Не всё так плохо, как кажется. Иногда мы подолгу разговариваем перед сном, сидя за столом на кухне. Иногда мы и вовсе всю ночь не спим, потому что за окном ночью день, чёртов Питер с его белыми ночами, и просто пялимся в потолок, думая каждый о своём. Иногда мы ходим на пляж, стоим там по колено в воде и наблюдаем загорающих девушек, кучу детей и проплывающие по заливу парусные лодки на моторке. Он улыбается: «Пошли купаться?». Я снова закатываю глаза: «Мы не взяли плавки».
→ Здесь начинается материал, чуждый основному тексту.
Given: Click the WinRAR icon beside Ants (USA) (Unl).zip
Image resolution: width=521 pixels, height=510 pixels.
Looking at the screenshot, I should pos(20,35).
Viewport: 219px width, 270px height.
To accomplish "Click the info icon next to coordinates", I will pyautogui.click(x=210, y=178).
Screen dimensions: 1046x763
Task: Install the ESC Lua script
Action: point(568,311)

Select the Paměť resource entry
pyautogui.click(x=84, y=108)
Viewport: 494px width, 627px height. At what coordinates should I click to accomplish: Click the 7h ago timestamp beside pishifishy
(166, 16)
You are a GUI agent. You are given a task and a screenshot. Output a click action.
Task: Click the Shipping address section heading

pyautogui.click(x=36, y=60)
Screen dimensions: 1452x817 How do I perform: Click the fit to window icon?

— Да какая разница, давай в одежде!
— Простыть хочешь?
— Жарко, я не простыну.
— Скажи это тонне сопливых салфеток в нашей мусорке.
— Ц, зануда.
— Придурок.
— Эй!
В этот момент он просто тянет меня на себя, и мы падаем в воду вместе. Коленям больно, на локтях останутся ссадины. Мы оба мокрые, с прилипшими ко лбу волосами, он смеётся, а я смотрю на него так, будто вся эта жизнь сплошная глупость. Что не мне бороться с его мирами и вселенными, потому что я привязал себя сам и вряд ли когда-то откажусь. Его бы утопить. Избавиться. Избавить себя. Но я лишь усаживаюсь в воде поудобнее, отводя взгляд, туда, к лодкам и чертовым орущим детям. У Питера не отнять того прекрасного факта, что на двух сидящих в воде парней, так неприлично близко друг к другу, всем абсолютно плевать. Да хоть засоситесь. Хоть потрахайтесь. Ему тоже плевать, поэтому он водит ладонями по разгоряченной даже под водой коже спины и бёдер. Ему плевать на мои попытки избегать прикосновений, на мои «Да блять, прекрати уже». Всегда плевать, и иногда мне кажется, что я единственный, кто хоть о чем-то беспокоится.
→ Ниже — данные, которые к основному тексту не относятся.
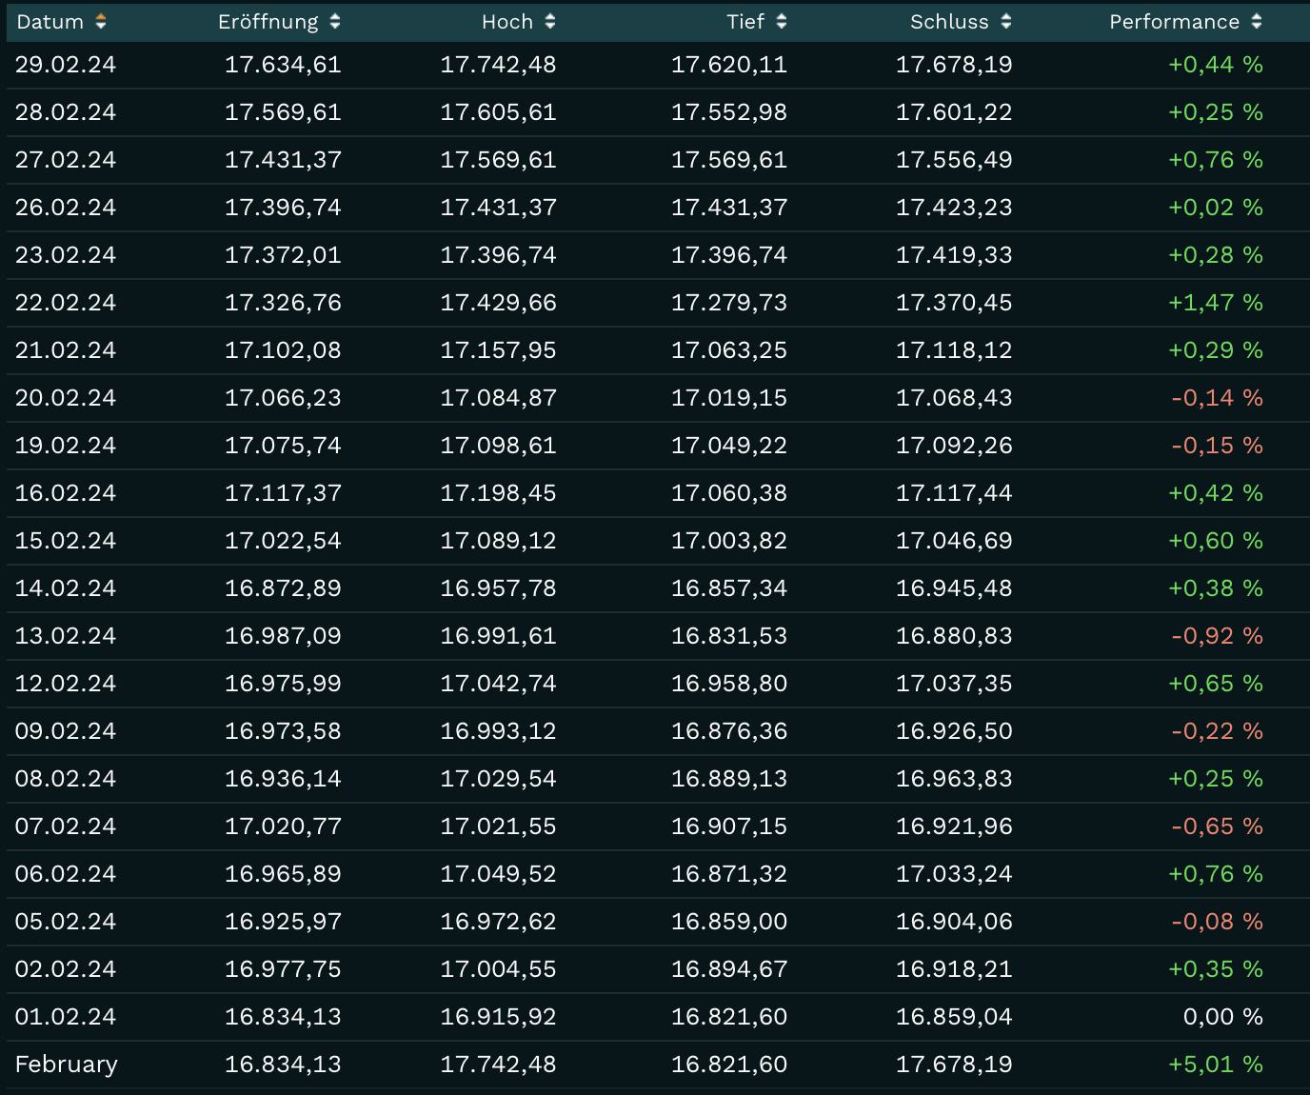Image resolution: width=1310 pixels, height=1095 pixels.
Task: Click the Datum column header label
Action: (50, 22)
Иногда мы сидим в лесу, и он жалуется на комаров, а я (снова, и снова, и снова) закатываю глаза: «Намазался бы кремом, дурак». В лесу свежо, и я бы там остался. В лесу пруды, и я бы в них жил. Но приходится слушать его нытьё, а вечером после душа кидать ему крем. Он, конечно же, отказывается, и я снова беспокоюсь за нас двоих — сам сажусь, открываю банку и покрываю красные узоры от ногтей, потому что этот идиот расчесал все укусы, белой жидкостью. Не обращаю внимание на эти полустоны и его: «Чёрт, холодно», на автомате тихо произношу: «Потерпи». И почему-то это всегда срабатывает как рычаг. Он отбирает крем. Говорит, что другое у него применение есть. Я даже не могу-
Утром в восемь я постоянно торчу под холодным душем. Чёртово лето и чёртова жара. Всегда удивляюсь, как он умудряется спать до десяти, когда солнце стартует жарить ещё в восемь, нещадно и, кажется, бесконечно. Всегда удивляюсь, что я стараюсь не шуметь, чтобы он спал как можно дольше. Тихо передвигаюсь, тихо ставлю вариться кофе. Если бы и душ был бесшумным… Цокаю и опять закатываю глаза, когда он открывает свои в десять и удивлённо таращится на меня: «Ты уже не спишь?!». А я просто сверлю его взглядом, прикидывая, какую шутку об этом я ещё не пошутил, потому что слышать одно и то же каждое утро чертовски надоело.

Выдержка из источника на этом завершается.